Load Effective Address #
One instruction, lea, is widely used. Instead of loading the contents of memory at an address, it loads the address itself. The nice thing here is that, since addresses are computed using addition and multiplication, lea can be used to do some basic arithmetic. For example, a = 5 * b + 20 can be written in AT&T syntax as lea 20(%rbx, %rbx, 4), %rax.
ALU Operations #
| Instruction | Is like |
|---|---|
add | += |
sub | -= |
and | &= |
or | |= |
xor | ^= |
shl | <<= |
shr | >>= (zero-extended) |
sar | >>= (sign-extended) |
There’s also multiplication and division, but they’re a little weird.
imul X multiplies rax by register X, storing the 128-bit result with the high-order 64 bits in rdx and the low order in rax.
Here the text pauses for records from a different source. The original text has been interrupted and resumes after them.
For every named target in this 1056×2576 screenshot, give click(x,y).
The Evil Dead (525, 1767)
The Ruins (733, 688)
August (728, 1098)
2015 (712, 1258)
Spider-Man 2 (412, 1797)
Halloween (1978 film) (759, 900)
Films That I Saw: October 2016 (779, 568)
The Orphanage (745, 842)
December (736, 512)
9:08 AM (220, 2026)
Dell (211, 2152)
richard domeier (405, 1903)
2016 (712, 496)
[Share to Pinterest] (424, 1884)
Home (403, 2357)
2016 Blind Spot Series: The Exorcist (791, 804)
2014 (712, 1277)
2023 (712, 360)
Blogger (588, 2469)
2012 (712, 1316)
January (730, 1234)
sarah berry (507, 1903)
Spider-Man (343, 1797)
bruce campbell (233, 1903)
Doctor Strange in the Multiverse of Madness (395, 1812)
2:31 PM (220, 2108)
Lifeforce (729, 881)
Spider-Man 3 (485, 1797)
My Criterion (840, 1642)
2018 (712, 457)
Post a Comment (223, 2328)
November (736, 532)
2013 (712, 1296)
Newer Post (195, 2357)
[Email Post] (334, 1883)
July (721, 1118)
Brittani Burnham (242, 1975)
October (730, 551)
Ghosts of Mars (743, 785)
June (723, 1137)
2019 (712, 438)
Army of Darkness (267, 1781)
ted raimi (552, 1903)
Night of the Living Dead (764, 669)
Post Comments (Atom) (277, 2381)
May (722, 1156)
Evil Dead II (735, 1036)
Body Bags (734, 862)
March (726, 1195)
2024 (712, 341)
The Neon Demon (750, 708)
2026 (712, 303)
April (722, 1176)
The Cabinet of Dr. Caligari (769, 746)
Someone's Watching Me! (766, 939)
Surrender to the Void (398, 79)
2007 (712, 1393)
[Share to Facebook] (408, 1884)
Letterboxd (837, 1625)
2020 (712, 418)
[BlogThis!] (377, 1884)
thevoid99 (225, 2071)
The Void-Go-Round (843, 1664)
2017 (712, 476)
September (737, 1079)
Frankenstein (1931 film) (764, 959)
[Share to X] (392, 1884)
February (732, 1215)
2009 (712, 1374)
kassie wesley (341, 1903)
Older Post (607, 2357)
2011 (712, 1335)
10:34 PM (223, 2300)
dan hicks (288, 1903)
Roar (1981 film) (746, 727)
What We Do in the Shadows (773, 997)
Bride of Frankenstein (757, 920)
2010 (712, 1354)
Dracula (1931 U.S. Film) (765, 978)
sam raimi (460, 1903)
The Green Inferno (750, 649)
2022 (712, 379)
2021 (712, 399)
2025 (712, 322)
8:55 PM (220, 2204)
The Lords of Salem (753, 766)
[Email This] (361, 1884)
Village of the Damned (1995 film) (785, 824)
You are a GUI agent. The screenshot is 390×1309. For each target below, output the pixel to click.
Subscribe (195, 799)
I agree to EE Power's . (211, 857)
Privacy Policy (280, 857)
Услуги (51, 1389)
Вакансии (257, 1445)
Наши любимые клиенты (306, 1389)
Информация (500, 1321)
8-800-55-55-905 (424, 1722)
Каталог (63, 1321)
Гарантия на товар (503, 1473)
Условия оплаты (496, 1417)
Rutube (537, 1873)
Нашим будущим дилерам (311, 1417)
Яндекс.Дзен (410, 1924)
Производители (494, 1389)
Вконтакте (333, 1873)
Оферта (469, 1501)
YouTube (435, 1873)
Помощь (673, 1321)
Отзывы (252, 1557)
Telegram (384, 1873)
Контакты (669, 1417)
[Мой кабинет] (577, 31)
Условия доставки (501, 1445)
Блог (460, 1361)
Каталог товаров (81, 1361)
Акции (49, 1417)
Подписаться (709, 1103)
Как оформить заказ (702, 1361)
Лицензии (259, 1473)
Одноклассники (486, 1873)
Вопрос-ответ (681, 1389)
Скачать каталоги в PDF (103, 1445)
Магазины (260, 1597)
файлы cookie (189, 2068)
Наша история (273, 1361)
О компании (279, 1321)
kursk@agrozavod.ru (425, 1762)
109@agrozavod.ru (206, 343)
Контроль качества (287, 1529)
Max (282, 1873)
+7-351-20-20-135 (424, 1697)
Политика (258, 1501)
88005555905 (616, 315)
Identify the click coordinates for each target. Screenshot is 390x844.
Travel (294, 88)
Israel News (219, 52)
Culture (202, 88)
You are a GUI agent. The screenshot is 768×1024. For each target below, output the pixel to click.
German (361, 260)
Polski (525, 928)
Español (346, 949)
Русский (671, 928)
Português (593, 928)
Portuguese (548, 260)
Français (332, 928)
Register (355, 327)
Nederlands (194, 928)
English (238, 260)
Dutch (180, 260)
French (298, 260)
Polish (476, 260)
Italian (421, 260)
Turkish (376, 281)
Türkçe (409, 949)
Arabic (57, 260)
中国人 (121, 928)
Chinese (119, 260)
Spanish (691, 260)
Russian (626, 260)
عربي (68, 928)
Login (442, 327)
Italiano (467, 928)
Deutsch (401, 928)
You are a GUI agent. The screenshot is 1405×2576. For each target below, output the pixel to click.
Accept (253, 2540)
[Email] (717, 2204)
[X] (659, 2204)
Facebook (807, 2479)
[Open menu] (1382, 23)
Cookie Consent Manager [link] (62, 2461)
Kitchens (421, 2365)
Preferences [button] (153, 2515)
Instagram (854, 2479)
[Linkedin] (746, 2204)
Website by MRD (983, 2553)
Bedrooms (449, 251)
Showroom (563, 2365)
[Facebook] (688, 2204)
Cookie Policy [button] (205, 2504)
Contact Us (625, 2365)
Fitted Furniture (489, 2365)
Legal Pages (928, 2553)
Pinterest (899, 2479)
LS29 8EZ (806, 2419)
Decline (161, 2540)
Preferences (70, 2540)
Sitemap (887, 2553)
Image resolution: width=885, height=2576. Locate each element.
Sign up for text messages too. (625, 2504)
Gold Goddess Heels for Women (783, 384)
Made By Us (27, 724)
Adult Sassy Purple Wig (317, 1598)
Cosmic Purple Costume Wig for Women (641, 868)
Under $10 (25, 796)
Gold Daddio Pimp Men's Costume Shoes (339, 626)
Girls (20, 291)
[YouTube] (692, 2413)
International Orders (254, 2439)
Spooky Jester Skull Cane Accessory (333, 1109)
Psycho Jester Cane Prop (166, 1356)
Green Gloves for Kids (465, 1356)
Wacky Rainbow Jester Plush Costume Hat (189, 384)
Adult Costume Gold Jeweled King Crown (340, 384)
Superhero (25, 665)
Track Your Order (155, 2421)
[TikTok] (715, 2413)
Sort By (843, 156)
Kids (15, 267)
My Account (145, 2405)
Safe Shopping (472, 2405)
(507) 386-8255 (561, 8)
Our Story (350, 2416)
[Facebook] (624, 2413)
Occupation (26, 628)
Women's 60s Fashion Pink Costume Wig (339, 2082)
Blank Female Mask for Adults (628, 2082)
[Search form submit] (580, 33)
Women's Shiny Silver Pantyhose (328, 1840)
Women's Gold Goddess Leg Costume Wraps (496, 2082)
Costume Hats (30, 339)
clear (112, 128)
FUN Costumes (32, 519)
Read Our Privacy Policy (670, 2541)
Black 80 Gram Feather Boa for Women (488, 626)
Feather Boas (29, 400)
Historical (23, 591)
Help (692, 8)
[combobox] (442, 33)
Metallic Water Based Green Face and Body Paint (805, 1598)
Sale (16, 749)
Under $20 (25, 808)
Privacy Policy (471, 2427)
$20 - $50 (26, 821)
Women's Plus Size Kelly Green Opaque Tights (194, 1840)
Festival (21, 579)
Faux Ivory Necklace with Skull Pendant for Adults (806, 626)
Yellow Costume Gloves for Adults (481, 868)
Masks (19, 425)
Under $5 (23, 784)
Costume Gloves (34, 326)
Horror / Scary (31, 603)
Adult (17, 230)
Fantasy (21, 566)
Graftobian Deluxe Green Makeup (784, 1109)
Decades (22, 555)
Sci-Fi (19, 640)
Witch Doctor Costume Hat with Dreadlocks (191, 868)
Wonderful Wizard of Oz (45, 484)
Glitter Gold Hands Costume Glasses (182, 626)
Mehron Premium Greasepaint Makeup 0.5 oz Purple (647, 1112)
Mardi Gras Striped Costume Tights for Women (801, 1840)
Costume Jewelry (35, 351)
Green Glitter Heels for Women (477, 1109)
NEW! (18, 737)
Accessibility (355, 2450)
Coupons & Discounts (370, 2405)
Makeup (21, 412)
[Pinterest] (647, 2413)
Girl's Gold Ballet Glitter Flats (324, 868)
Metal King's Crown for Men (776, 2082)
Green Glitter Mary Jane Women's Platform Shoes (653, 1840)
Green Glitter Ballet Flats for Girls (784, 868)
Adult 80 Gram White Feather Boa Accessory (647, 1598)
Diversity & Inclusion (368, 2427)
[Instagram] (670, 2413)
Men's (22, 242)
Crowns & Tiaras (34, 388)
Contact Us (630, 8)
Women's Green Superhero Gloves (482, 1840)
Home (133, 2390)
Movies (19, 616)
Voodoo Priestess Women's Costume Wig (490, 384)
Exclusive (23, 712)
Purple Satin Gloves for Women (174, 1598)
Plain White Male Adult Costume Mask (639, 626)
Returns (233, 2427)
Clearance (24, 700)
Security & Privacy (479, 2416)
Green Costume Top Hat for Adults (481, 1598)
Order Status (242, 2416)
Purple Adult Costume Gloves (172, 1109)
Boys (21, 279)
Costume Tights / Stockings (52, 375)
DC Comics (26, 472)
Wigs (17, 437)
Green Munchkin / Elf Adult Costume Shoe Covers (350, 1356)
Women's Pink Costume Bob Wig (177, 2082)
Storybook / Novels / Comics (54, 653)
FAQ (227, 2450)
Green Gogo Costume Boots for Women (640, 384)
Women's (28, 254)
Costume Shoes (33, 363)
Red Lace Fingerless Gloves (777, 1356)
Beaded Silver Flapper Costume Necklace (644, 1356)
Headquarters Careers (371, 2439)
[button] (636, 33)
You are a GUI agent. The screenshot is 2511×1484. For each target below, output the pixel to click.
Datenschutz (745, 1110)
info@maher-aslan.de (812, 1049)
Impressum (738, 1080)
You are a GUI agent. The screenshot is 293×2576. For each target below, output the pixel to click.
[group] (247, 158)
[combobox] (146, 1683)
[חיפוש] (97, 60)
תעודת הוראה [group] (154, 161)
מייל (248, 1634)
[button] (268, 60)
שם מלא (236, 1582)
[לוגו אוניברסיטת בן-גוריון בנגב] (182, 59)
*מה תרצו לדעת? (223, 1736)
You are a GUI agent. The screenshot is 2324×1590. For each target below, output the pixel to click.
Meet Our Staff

idiv X divides rax by register X, storing the quotient in rax and the remainder in rdx.
Push and Pop #
push X is roughly equivalent to:
rsp -= 8
memory[rsp] = X
pop X is roughly equivalent to:
X = memory[rsp]
rsp += 8
Note that some programs only use 32-bit and smaller values, and use a variant of push and pop that adjust esp by 4 instead of rsp by 8.
Call and Return #
call X means “push the address of the next instruction, then jmp X.” ret means “pop pc.” This isn’t otherwise possible because pc is a special register.
No Operation #
Compilers generate a lot of operations that technically do nothing, called “no-ops”. The most common one is nop, which does nothing. These are often used to align instructions with specific addresses and perform optimizations.
Calling Conventions #
It is common for ISAs to be accompanied by a recommended calling convention. This involves three primary components:
- Argument passing: Invoking a function (with
call) involves jumping to its code and storing where to return to. That code needs to know where to find its arguments. x86-64’s most common callend convention puts the arguments, in order, inrdi,rsi,rdx,rcx,r8, andr9. Remaining arguments, if any, are pushed onto the stack, last to first, before the call. - Return value passing: The code that invokes a function needs to know from where to retrieve its return value. x86-64’s most common calling convention puts the return value in
rax. - Callee- and caller-save registers: In general, both the code that invokes a function and the code of the function itself will use all the program registers. This means that the old values of these registers must be saved and restored. x86-64 calling conventions disinguish between callee-save and caller-save registers. a caller-save register is one that the invoking code must assume the invoked code might have changed, thus necessitating saving it before the call if it contains meaningful data to the invoking code. It is also one that the invoked code can use without first saving and later restoring. A callee-save register is one the the invoking code can assume the invoked code will not change, and thus the invoking code does not need to save before the call. It is also one that the invoked code cannot use unless it first saves its value and restores that saved value to the register before returning. The most common way to save a register is to push its contents to the stack using
push(as, e.g.,push %rax) or a similarrsp-basedmov(as, e.g.,mov %rax, -32(rsp)). x86-64’s most common caling convention identifiesrbx,rsp,rbp, andr12throughr15as callee-save and all others as caller-save.
This is all convention, of course, but it is strongly in your best interests to follow it.